──────── Input

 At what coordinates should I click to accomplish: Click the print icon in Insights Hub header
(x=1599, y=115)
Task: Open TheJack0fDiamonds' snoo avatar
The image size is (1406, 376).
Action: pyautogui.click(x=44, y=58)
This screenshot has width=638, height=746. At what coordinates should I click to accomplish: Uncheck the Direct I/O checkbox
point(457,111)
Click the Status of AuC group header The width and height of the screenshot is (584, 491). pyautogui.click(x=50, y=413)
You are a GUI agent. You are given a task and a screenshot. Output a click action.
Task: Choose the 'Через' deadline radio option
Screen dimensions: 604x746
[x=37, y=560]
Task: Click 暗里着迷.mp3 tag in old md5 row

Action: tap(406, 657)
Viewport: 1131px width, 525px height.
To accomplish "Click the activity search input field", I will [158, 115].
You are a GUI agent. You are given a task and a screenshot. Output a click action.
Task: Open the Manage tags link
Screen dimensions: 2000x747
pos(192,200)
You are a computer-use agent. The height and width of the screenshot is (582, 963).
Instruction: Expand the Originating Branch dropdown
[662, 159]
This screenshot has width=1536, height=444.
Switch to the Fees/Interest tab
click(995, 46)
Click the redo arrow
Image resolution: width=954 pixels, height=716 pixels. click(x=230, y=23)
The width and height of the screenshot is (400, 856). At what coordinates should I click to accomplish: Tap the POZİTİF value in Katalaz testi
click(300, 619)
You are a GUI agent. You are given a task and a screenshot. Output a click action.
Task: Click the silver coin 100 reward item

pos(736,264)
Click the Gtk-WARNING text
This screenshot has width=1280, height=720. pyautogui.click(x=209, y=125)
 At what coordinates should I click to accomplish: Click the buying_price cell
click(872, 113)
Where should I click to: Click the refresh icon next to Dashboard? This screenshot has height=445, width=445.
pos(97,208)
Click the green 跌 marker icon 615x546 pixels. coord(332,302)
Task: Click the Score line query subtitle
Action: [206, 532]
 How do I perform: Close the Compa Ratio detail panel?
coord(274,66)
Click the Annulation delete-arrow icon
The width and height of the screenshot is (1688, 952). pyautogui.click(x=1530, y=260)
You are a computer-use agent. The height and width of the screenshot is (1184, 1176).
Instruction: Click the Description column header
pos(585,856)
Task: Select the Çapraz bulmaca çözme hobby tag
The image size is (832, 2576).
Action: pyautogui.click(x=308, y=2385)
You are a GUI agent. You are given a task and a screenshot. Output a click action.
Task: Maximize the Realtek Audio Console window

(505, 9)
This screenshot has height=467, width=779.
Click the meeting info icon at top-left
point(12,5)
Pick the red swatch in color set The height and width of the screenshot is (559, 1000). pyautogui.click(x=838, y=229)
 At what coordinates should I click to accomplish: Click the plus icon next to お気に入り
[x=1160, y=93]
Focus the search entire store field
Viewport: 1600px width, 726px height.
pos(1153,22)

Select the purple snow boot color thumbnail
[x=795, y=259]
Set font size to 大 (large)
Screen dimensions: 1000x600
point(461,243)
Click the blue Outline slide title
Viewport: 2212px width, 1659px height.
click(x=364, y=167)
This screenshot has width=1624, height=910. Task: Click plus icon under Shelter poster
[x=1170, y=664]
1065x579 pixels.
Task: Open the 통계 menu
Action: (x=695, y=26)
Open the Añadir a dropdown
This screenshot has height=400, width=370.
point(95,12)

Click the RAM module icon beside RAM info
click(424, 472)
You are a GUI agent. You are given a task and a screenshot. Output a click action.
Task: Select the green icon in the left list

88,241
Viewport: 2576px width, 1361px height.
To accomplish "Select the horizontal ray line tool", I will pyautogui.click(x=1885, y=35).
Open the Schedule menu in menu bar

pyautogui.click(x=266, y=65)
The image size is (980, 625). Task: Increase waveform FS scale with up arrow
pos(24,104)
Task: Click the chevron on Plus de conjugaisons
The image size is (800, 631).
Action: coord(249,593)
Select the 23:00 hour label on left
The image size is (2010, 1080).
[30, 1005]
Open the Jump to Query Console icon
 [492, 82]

────────────────

Convert the entries above into a Markdown table with two columns, Row and Line. Number the rows in order and skip any blank lines.

Output for this exercise:
| Row | Line |
|---|---|
| 1 |  At what coordinates should I click to accomplish: Click the print icon in Insights Hub header |
| 2 | (x=1599, y=115) |
| 3 | Task: Open TheJack0fDiamonds' snoo avatar |
| 4 | The image size is (1406, 376). |
| 5 | Action: pyautogui.click(x=44, y=58) |
| 6 | This screenshot has width=638, height=746. At what coordinates should I click to accomplish: Uncheck the Direct I/O checkbox |
| 7 | point(457,111) |
| 8 | Click the Status of AuC group header The width and height of the screenshot is (584, 491). pyautogui.click(x=50, y=413) |
| 9 | You are a GUI agent. You are given a task and a screenshot. Output a click action. |
| 10 | Task: Choose the 'Через' deadline radio option |
| 11 | Screen dimensions: 604x746 |
| 12 | [x=37, y=560] |
| 13 | Task: Click 暗里着迷.mp3 tag in old md5 row |
| 14 | Action: tap(406, 657) |
| 15 | Viewport: 1131px width, 525px height. |
| 16 | To accomplish "Click the activity search input field", I will [158, 115]. |
| 17 | You are a GUI agent. You are given a task and a screenshot. Output a click action. |
| 18 | Task: Open the Manage tags link |
| 19 | Screen dimensions: 2000x747 |
| 20 | pos(192,200) |
| 21 | You are a computer-use agent. The height and width of the screenshot is (582, 963). |
| 22 | Instruction: Expand the Originating Branch dropdown |
| 23 | [662, 159] |
| 24 | This screenshot has width=1536, height=444. |
| 25 | Switch to the Fees/Interest tab |
| 26 | click(995, 46) |
| 27 | Click the redo arrow |
| 28 | Image resolution: width=954 pixels, height=716 pixels. click(x=230, y=23) |
| 29 | The width and height of the screenshot is (400, 856). At what coordinates should I click to accomplish: Tap the POZİTİF value in Katalaz testi |
| 30 | click(300, 619) |
| 31 | You are a GUI agent. You are given a task and a screenshot. Output a click action. |
| 32 | Task: Click the silver coin 100 reward item |
| 33 | pos(736,264) |
| 34 | Click the Gtk-WARNING text |
| 35 | This screenshot has width=1280, height=720. pyautogui.click(x=209, y=125) |
| 36 |  At what coordinates should I click to accomplish: Click the buying_price cell |
| 37 | click(872, 113) |
| 38 | Where should I click to: Click the refresh icon next to Dashboard? This screenshot has height=445, width=445. |
| 39 | pos(97,208) |
| 40 | Click the green 跌 marker icon 615x546 pixels. coord(332,302) |
| 41 | Task: Click the Score line query subtitle |
| 42 | Action: [206, 532] |
| 43 |  How do I perform: Close the Compa Ratio detail panel? |
| 44 | coord(274,66) |
| 45 | Click the Annulation delete-arrow icon |
| 46 | The width and height of the screenshot is (1688, 952). pyautogui.click(x=1530, y=260) |
| 47 | You are a computer-use agent. The height and width of the screenshot is (1184, 1176). |
| 48 | Instruction: Click the Description column header |
| 49 | pos(585,856) |
| 50 | Task: Select the Çapraz bulmaca çözme hobby tag |
| 51 | The image size is (832, 2576). |
| 52 | Action: pyautogui.click(x=308, y=2385) |
| 53 | You are a GUI agent. You are given a task and a screenshot. Output a click action. |
| 54 | Task: Maximize the Realtek Audio Console window |
| 55 | (505, 9) |
| 56 | This screenshot has height=467, width=779. |
| 57 | Click the meeting info icon at top-left |
| 58 | point(12,5) |
| 59 | Pick the red swatch in color set The height and width of the screenshot is (559, 1000). pyautogui.click(x=838, y=229) |
| 60 |  At what coordinates should I click to accomplish: Click the plus icon next to お気に入り |
| 61 | [x=1160, y=93] |
| 62 | Focus the search entire store field |
| 63 | Viewport: 1600px width, 726px height. |
| 64 | pos(1153,22) |
| 65 | Select the purple snow boot color thumbnail |
| 66 | [x=795, y=259] |
| 67 | Set font size to 大 (large) |
| 68 | Screen dimensions: 1000x600 |
| 69 | point(461,243) |
| 70 | Click the blue Outline slide title |
| 71 | Viewport: 2212px width, 1659px height. |
| 72 | click(x=364, y=167) |
| 73 | This screenshot has width=1624, height=910. Task: Click plus icon under Shelter poster |
| 74 | [x=1170, y=664] |
| 75 | 1065x579 pixels. |
| 76 | Task: Open the 통계 menu |
| 77 | Action: (x=695, y=26) |
| 78 | Open the Añadir a dropdown |
| 79 | This screenshot has height=400, width=370. |
| 80 | point(95,12) |
| 81 | Click the RAM module icon beside RAM info |
| 82 | click(424, 472) |
| 83 | You are a GUI agent. You are given a task and a screenshot. Output a click action. |
| 84 | Task: Select the green icon in the left list |
| 85 | 88,241 |
| 86 | Viewport: 2576px width, 1361px height. |
| 87 | To accomplish "Select the horizontal ray line tool", I will pyautogui.click(x=1885, y=35). |
| 88 | Open the Schedule menu in menu bar |
| 89 | pyautogui.click(x=266, y=65) |
| 90 | The image size is (980, 625). Task: Increase waveform FS scale with up arrow |
| 91 | pos(24,104) |
| 92 | Task: Click the chevron on Plus de conjugaisons |
| 93 | The image size is (800, 631). |
| 94 | Action: coord(249,593) |
| 95 | Select the 23:00 hour label on left |
| 96 | The image size is (2010, 1080). |
| 97 | [30, 1005] |
| 98 | Open the Jump to Query Console icon |
| 99 |  [492, 82] |